Minister of Finance
- In office 17 May 2012 – 5 July 2012
- Prime Minister: Panagiotis Pikrammenos Antonis Samaras
- Preceded by: Filippos Sachinidis
- Succeeded by: Yannis Stournaras

Personal details
- Born: 16 August 1955 (age 70) Orchomenus, Greece
- Party: Independent
- Alma mater: Athens University of Economics and Business University of Reading University of Oxford

= George Zanias =

Greek economist and politician

Georgios P. Zanias (Γιώργος Π. Ζανιάς, /el/, born 16 August 1955 in Orchomenus) was briefly Minister of Finance in Greece from May to July 2012. In June 2012 he was due to be replaced by Vassilis Rapanos. Instead, he was replaced by economist Yiannis Stournaras.

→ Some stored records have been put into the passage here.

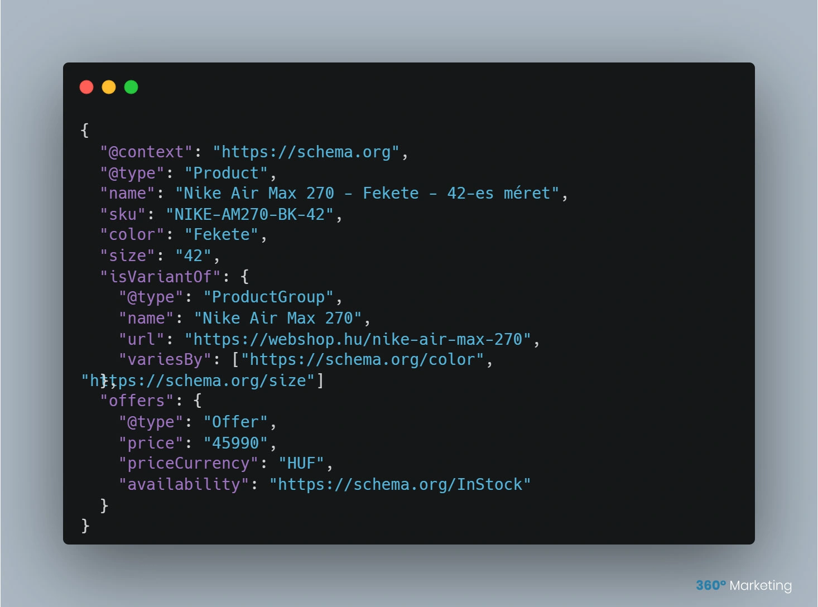818x607 pixels.
Task: Click the schema.org/color URL string
Action: [362, 360]
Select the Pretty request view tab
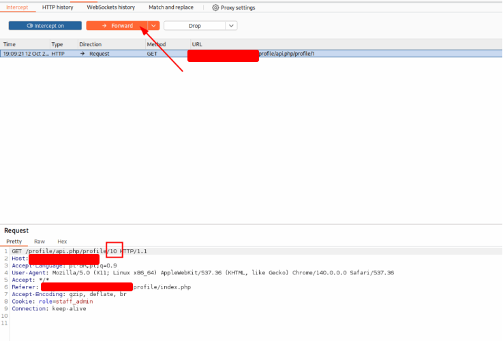Screen dimensions: 503x341 [x=14, y=242]
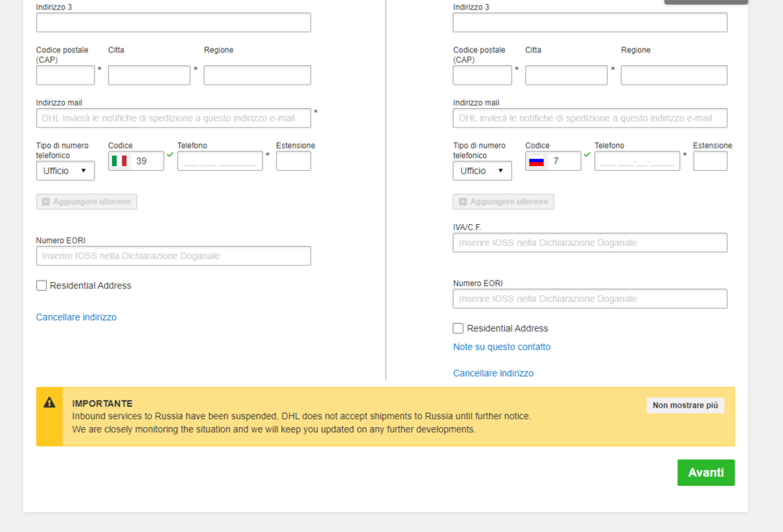Click the Russian flag country code icon
Screen dimensions: 783x532
click(x=536, y=161)
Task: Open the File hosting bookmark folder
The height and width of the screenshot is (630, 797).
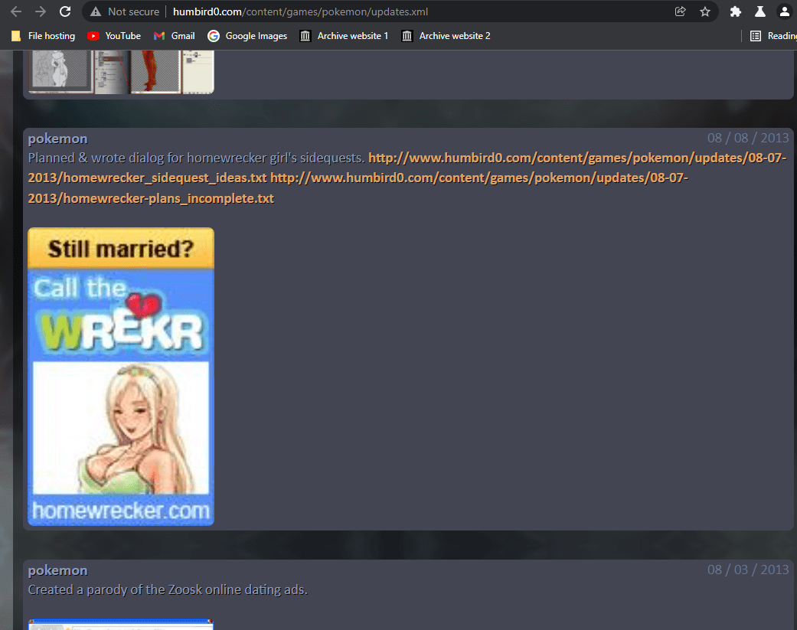Action: 43,36
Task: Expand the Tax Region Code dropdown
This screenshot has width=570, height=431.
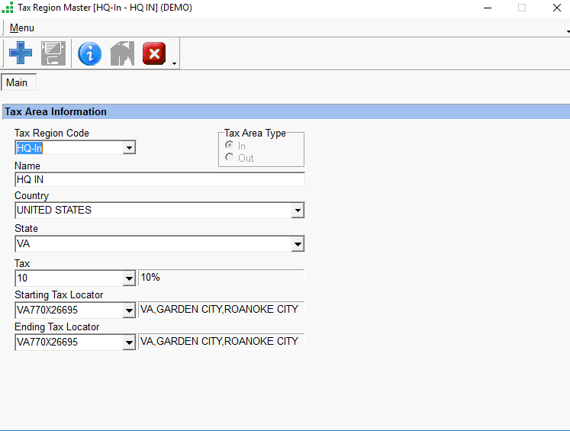Action: (x=129, y=148)
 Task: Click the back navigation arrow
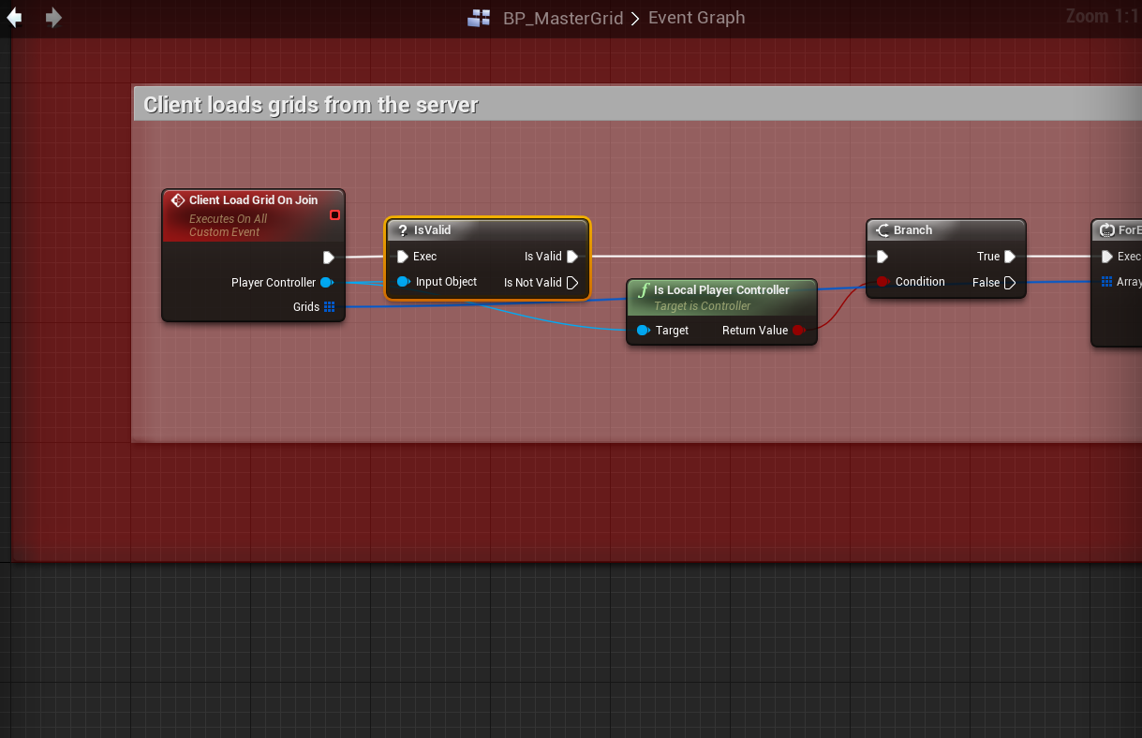(x=14, y=18)
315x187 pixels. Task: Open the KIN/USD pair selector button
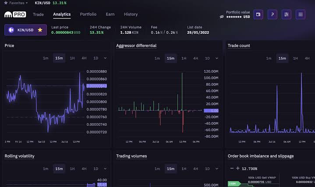(25, 30)
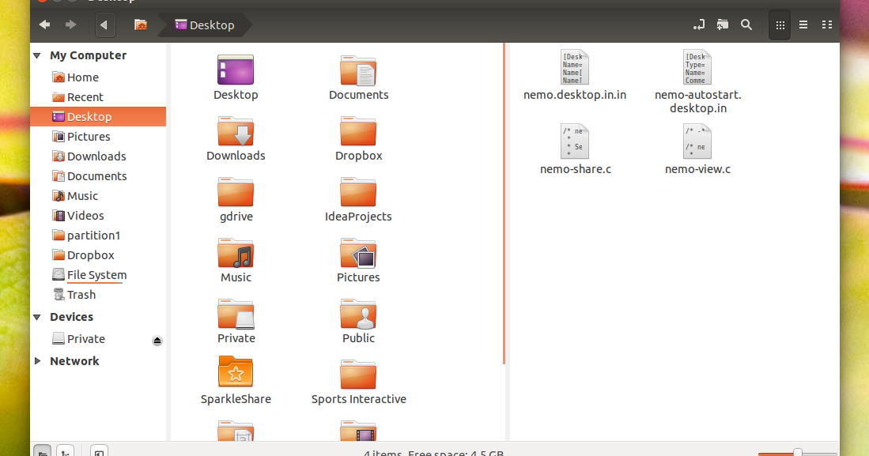869x456 pixels.
Task: Open search using the magnifier icon
Action: coord(746,24)
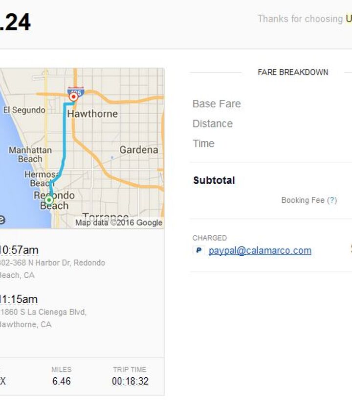Select the El Segundo map label
This screenshot has height=414, width=352.
point(24,110)
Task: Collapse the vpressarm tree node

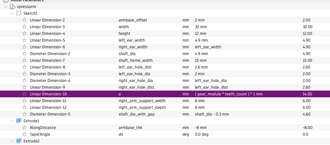Action: [6, 7]
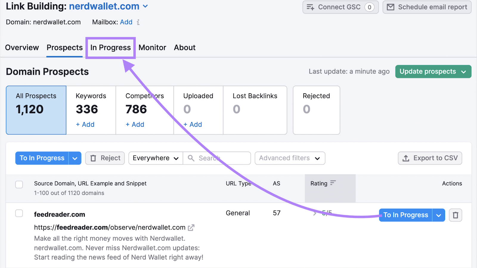Open the Monitor tab
Viewport: 477px width, 268px height.
coord(152,48)
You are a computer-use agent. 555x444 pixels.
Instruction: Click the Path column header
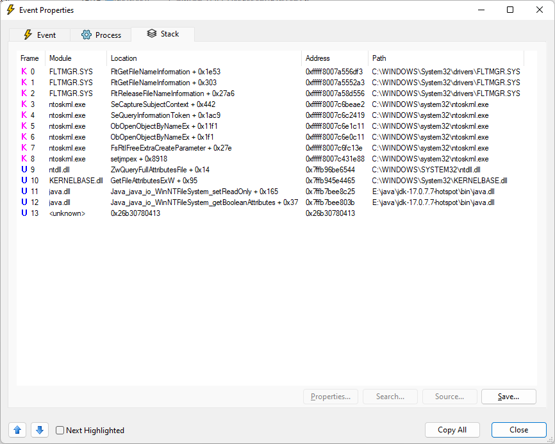(379, 58)
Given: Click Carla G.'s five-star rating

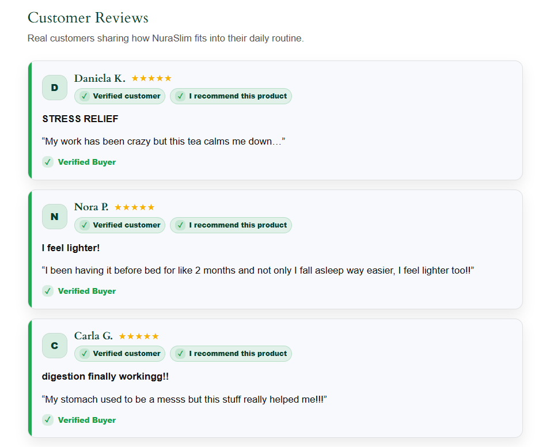Looking at the screenshot, I should (x=139, y=336).
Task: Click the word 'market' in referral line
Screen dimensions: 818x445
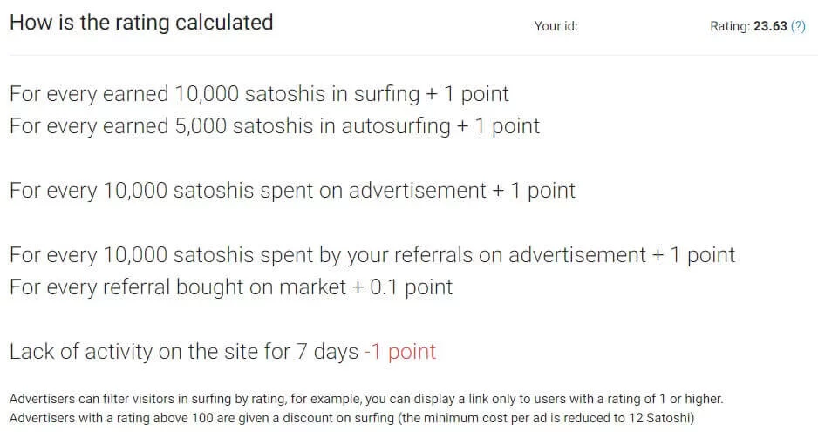Action: coord(312,287)
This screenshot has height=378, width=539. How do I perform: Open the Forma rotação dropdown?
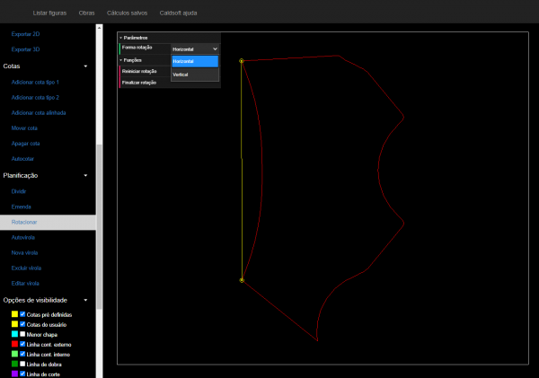[195, 48]
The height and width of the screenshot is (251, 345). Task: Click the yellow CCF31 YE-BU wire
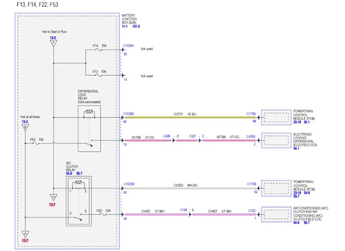tap(191, 117)
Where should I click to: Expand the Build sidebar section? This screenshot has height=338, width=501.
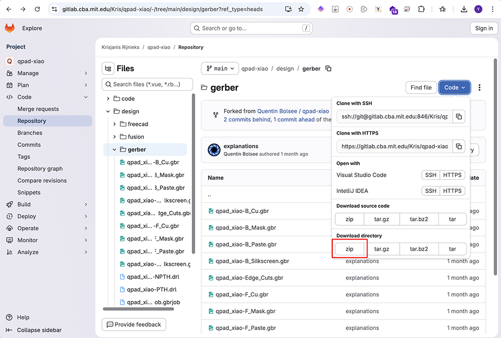(x=86, y=204)
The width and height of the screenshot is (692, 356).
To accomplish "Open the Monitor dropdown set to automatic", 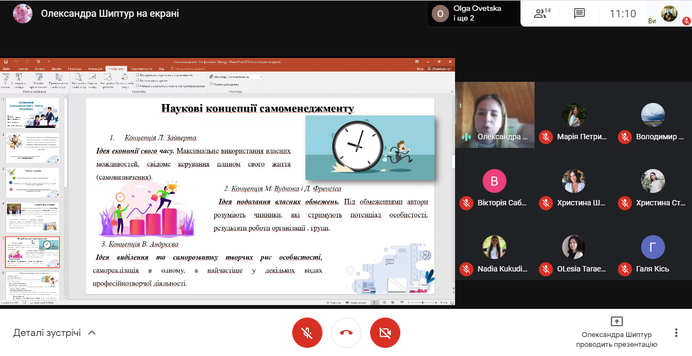I will [245, 77].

Zanias was one of the chief negotiators of the bailout of Greece in 2011-2012.

==Career==
Zanias is Professor of Economics at the Athens University of Economics and Business where he served as Chair of the Department of International and European Economic Studies. He has previously held academic posts at the Universities of Oxford, Crete, and the Agricultural University of Athens.

He graduated from the Athens University of Economics and Business with a B.Sc. in Economics and received his master's degree from the University of Reading in England and his Ph.D. in Economics from Oxford University.

==Appointments==
Zanias has held many positions in the Greek government, and served as Minister of Finance in the Caretaker Cabinet of Panagiotis Pikrammenos.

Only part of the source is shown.